Zagroził w mailu, że porwie uczennicę

3860

Wulgarny i bardzo niepokojący mail dotarł kilka dni temu do sekretariatu Szkoły Podstawowej nr 8. Jego nadawca zasugerował, że obserwuje jedną z uczennic i zamierza ją porwać. – Na szczęście ta informacja to mail kaskadowy, podobne na zasadzie spamu trafiają do szkół w całej Polsce. Niemniej jednak wszczęliśmy wszystkie niezbędne procedury, uczulamy dzieci, z podobnym apelem zwracamy się też do rodziców – nie straszmy, ale rozmawiajmy z nimi na temat bezpieczeństwa – apeluje Bożena Małek, dyrektor SP nr 8 w Lubinie.

O sprawie powiadomiła nas jedna z Czytelniczek, a jednocześnie mama jednego z uczniów tej szkoły.
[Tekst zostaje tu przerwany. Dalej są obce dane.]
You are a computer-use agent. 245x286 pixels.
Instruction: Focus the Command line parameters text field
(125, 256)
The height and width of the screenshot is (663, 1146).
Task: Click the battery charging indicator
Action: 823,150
Po mailu, który wpłynął do sekretariatu, na prośbę dyrekcji, wychowawcy wysłali bowiem wiadomość do każdego z rodziców. Zapewnili w nim, że w szkole procedury bezpieczeństwa zostały zaostrzone, jednocześnie proszą, by zapewnić dzieciom bezpieczeństwo w drodze do szkoły. Takim rozwiązaniem mogą być np. wspólne powroty młodszych uczniów do domu, prośba, by dzieci rozglądały się dookoła i zaobserwowały czy nikt ich nie śledzi…

Wśród wielu rodziców pojawił się niepokój. Tak narodziły się plotki i pojawiły różne wersje tej historii, niektórzy zaczęli nawet mówić o rzeczywistym porwaniu jednej z uczennic klasy III… To oczywiście nieprawda.

– Nie ukrywam, że ta sytuacja mocno mnie zaniepokoiła, nie dziwię się zatem, że zaniepokoiła też rodziców. Jednocześnie chciałabym ich też uspokoić – podjęliśmy niezbędne działania, zawiadomiliśmy policję, jednocześnie powiadomiliśmy rodziców i pracowników szkoły, abyśmy wszyscy wzmogli czujność – tłumaczy dyrektor Małek. – Niestety ktoś w bardzo perfidny sposób zabawia się kosztem naszym i naszych dzieci – dodaje.

Bożena Małek, dyrektor SP nr 8 w Lubinie

Dyrekcja zaostrzyła też procedury bezpieczeństwa w placówce, szczególnie jeśli chodzi o młodsze dzieci z klas I-III.

– Robimy co w naszej mocy, by dziecko w szkole było bezpieczne. Cały teren szkoły jest monitorowany, zamykamy drzwi, są panie na dyżurce, które pilnują, by nikt obcy nie dostał się do placówki, młodsze dzieci – w trakcie lekcji, np. z powodu bólu brzucha – mogą być odebrane wyłącznie przez rodziców bądź dziadków. Pracownicy mają też obowiązek obserwować teren szkoły i wokół niej. Natomiast kieruję też apel do rodziców, by państwo ze swojej strony robili wszystko co w ich mocy, by dzieci były też bezpieczne w drodze do szkoły i z powrotem. Podobnie w godzinach popołudniowych. Rozmawiajmy także dużo ze swoimi dziećmi – podkreśla.

Podobne maile od września, zatem od początku roku szkolnego, otrzymują placówki w całej Polsce, ostatnio jedna z podstawówek w Toruniu.

– Niedawno borykaliśmy się z podobnymi mailami dotyczącymi podłożenia bomby, później były ewakuacje, teraz te rzekome porwania. Wiadomość, jaką otrzymała moja szkoła, jest identyczna z tymi, jakie trafiają do innych placówek w całym kraju – zauważa dyrektor.

Nad sprawą pracuje też lubińska policja. – Po otrzymaniu zawiadomienia ze szkoły, policjanci natychmiast podjęli czynności, przede wszystkim sprawdzając wiarygodność tego maila. Okazało się, że podobny dotarł do wielu szkół na terenie kraju. Jest to mail kaskadowy, sprawca wysyła go, aby wzniecić niepokój i strach. Nie było tutaj zagrożenia dla uczniów – informuje asp. sztab. Sylwia Serafin, oficer prasowy KPP Lubin.

Policjanci także apelują do rodziców o częste rozmowy z dziećmi na temat bezpieczeństwa. – Przede wszystkim, by dzieci nie rozmawiały z obcymi, którym często towarzyszy np. piesek lub kotek, co ma wzbudzić u dzieci sympatię, aby nie wsiadały z nikim obcym do samochodu. Jednocześnie cyklicznie spotykamy się też z dziećmi podczas prelekcji, gdzie policjanci z Zespołu Profilaktyki Społecznej rozmawiają o zagrożeniach, jakie czyhają na dzieci i młodzież – dodaje asp. sztab. Serafin.